When Playtonic set out to recreate the classic 3D platforming experience with its Kickstarter-fueled Yooka-Laylee, I was excited to see what the team had in mind. However, for some reason, I didn’t get into the game as much as I was hoping, mainly because of some issues with gameplay and certain levels. Not that I didn’t admire the ambition, but I couldn’t help but think the studio could go about producing a better game down the road.

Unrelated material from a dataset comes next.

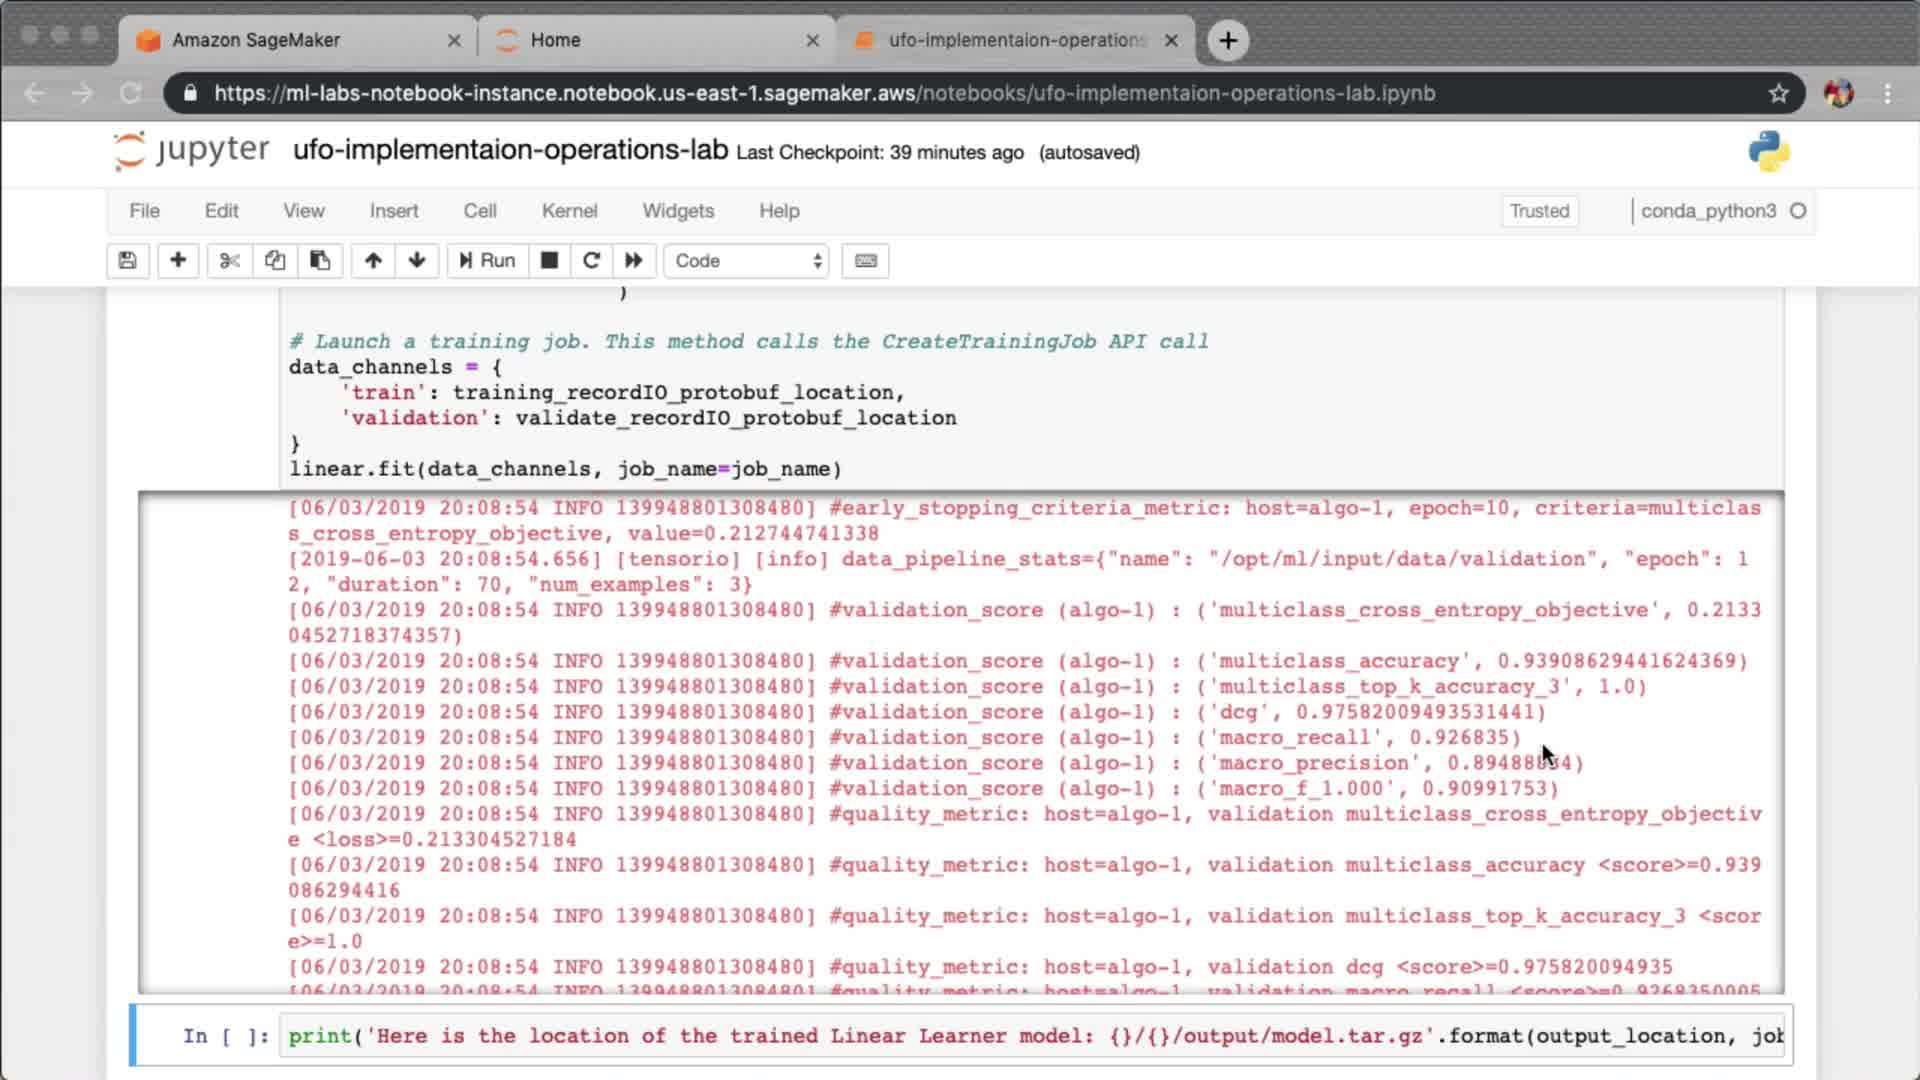The width and height of the screenshot is (1920, 1080).
Task: Move selected cell up arrow
Action: 373,261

And thus, here it is. Yooka-Laylee and the Impossible Lair feels like an improvement over the first title, a more focused platformer that brings back memories of platformers like the Donkey Kong Country trilogy and even a little bit of Klonoa 2: Lunatea’s Veil. It’s built around a 3D world but strictly follows 2D platforming gameplay rules, so that you don’t have to worry about wandering too far. It seems to work a little better than the first game, mainly because Playtonic can concentrate on a more accurate gameplay system. It surprised me in so many ways.
Way To Bee a Villain, Capital
The game follows up on the original, with Capital B once again making a return. This time around, he’s forcing the Royal Bee Guard to do his bidding. It’s up to the duo to free them by traveling through an overworld map, which has shades of Link’s Awakening in terms of 3D design.
What’s interesting is that the final level of the game, the Impossible Lair, can be taken on anytime. However, you won’t get through it unless you venture through the rest of the game, unlocking abilities and assistance to get through it in one piece. This means finding new bees to free from Capital B’s grip, which, in turn, helps you get that much closer to the showdown.
Something Familiar, Yet Something New
While the overworld segments create a fun exploration part of the game, such as finding things that are off the beaten path, Yooka-Laylee and the Impossible Lair thrives on its 2D platforming segments. You’ll work your way through levels, bopping enemies on the head, and avoiding certain dangers.
Playtonic does an astonishing job with the game’s level design, which screams “quality” on the DKC level. Each item is well-placed; and all the hidden quills you can find across a stage will keep you coming back, even after you think you’ve conquered everything within it. There are also Trowzer coines to locate as well, with rewards unlocked based on how many you find. The more coins you get, the more areas of the map unlock.
There’s also a great dynamic here between Yooka and Laylee, similar to Yoshi’s Island. If you get hit, she’ll go flying off, and if you don’t capture her quickly enough, she’ll be out of there quicker than you know it, leaving just one precious hit before you’re done in. It’s best to work together as a team because that’s where your move set is at its most manageable. So take good care of your friend, even if the situation seems dire.
The gameplay feels terrific, and though the challenge of the game can pick up sometimes, it never gets to the point of frustration like the first Yooka-Laylee. There’s a better balance here, and you feel like you’re making progress as you go through the side-scrolling levels and wide-open overworld.
A Beautiful World
Not only that, but Impossible Lair also gives the team at Playtonic the opportunity to focus more on the visuals. They seem to pop more to life here than they did in their previous 3D venture, with the team able to focus on smaller details that otherwise would’ve been rolled right past. It’s a beautiful looking game, no matter if you’re playing through the 2.5-D levels or the Link-ish overworld. It’s also benefitted from humorous animations, though there are no boss battles to speak of for most of the game. An interesting design choice, but that allows you to focus more on getting through traditional levels, which are a handful as it is.
The music is upbeat and delightful as well; and though the vocal effects are generally gibberish, they’re right up there with what the first game provided. No sense having them talk a regular language now, right?
A Huge Leap Over the First
It’s funny how a Yooka-Laylee game can find more success based on a change of perspective. I won’t shoot down what the first game tried to accomplish, but I can honestly say I had more fun playing Yooka-Laylee and the Impossible Lair. The controls are more accurate, and the levels give you a better opportunity to find things, rather than running into a particular challenge you couldn’t overcome. Plus, the visuals are astounding, and the sound department does its job admirably. Everything clicks here.
Even if you didn’t get into the first Yooka that much, you owe it to yourself to give the Impossible Lair a chance. You might like it here, despite the name.
Disclosure: This review was written using a game code provided by Team 17.